<b>Millbrook Embraces Earth Day of Service and the Green Cup Challenge</b>

Jonathan Lopez
Millbrook has been supporting Earth Day with a 26-mile afternoon roadside cleanup for 15 years, and this year we doubled those efforts, crafting our first Earth Day of Service. 
Earth Day bloomed in 1970 and led to the passage of major environmental laws such as the Clean Water Act, Clean Air Act, National Environmental Policy Act, and the Endangered Species Act. Today the movement has grown into a world-wide day of service to planet Earth. 

With service as one of our core values and the theme of the year being Environmental Stewardship, celebrating Earth Day is certainly a part of the culture at Millbrook. In fact, the Millbrook community embraces Earth Day initiatives throughout the entire year through community service and by participating in contests such as the Green Cup Recycling Challenge.

This year the community split up into two groups to tackle Earth Day service projects. Vth and VIth formers went to towns in the Catskills that continue to recover from Hurricane Irene’s devastating effects. Meanwhile, IIIrd and IVth formers stayed closer to campus, working on various campus projects and helping with roadside cleanup.

Upperclassmen helped remove debris from homes and businesses in Schoharie and Prattsville. They filled entire dumpsters through their hard work to help communities in need. IIIrd and IVth formers helped with roadside cleanup of local roads, and split up to work on multiple projects throughout campus and at the Trevor Zoo including cleanup on the nature trail and canopy walkay, removal of invasive garlic mustard, preparation of the community garden, wood splitting, and zoo feeding and grading and watering of the zoo path. Each year during Earth Day, students and faculty collect more than a ton of garbage from local roads, and this year was no different.

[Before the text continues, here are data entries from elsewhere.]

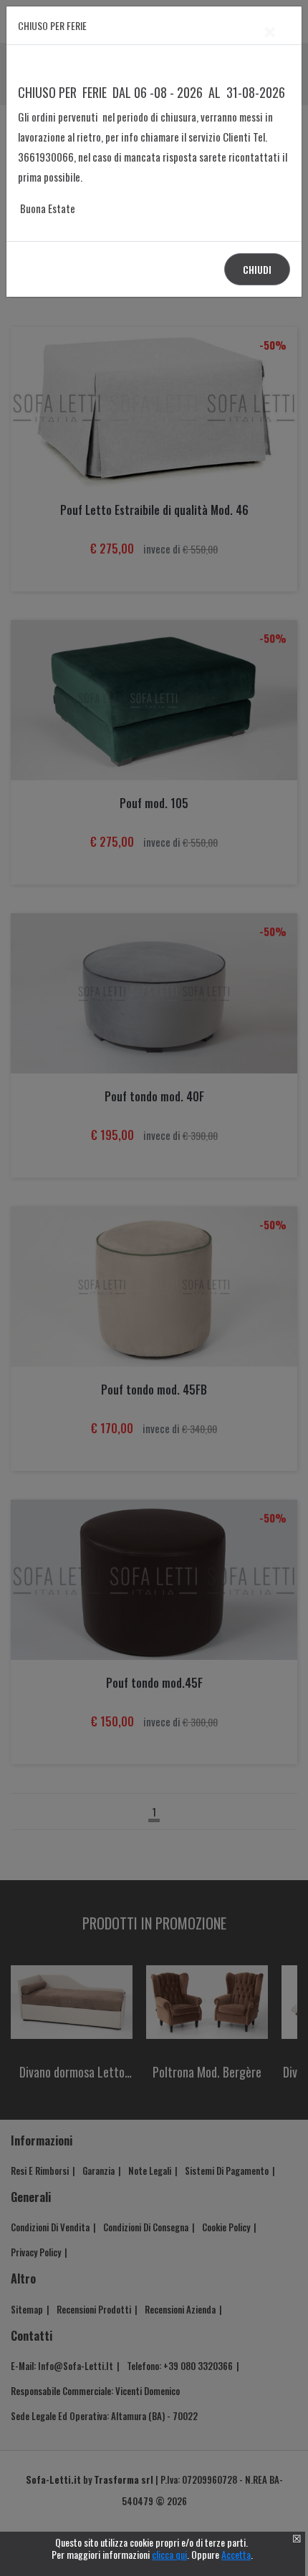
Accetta (236, 2554)
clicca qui (169, 2554)
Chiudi (257, 269)
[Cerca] (273, 1274)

While Millbrook's Earth Day of Service was a collective effort to make a difference for our planet, dormitories have been competing for a month for recycling supremacy in support of the Green Cup Challenge. Dorms scored points for recycling correctly and not accidentally placing recyclables in trash bins and keeping bottles and cans in their designated red containers as well as paper and cardboard in blue bins. While our recycling efforts continue, so do our efforts to keep the local area clean. Several times a year we continue to clean a two-mile section of Route 44, which we adopted as our responsibility. Our environmental leaders and consciences on campus, Mr. and Mrs. Meigs, continue to lead that effort and many of the other environmental stewardship activities made available to the entire school.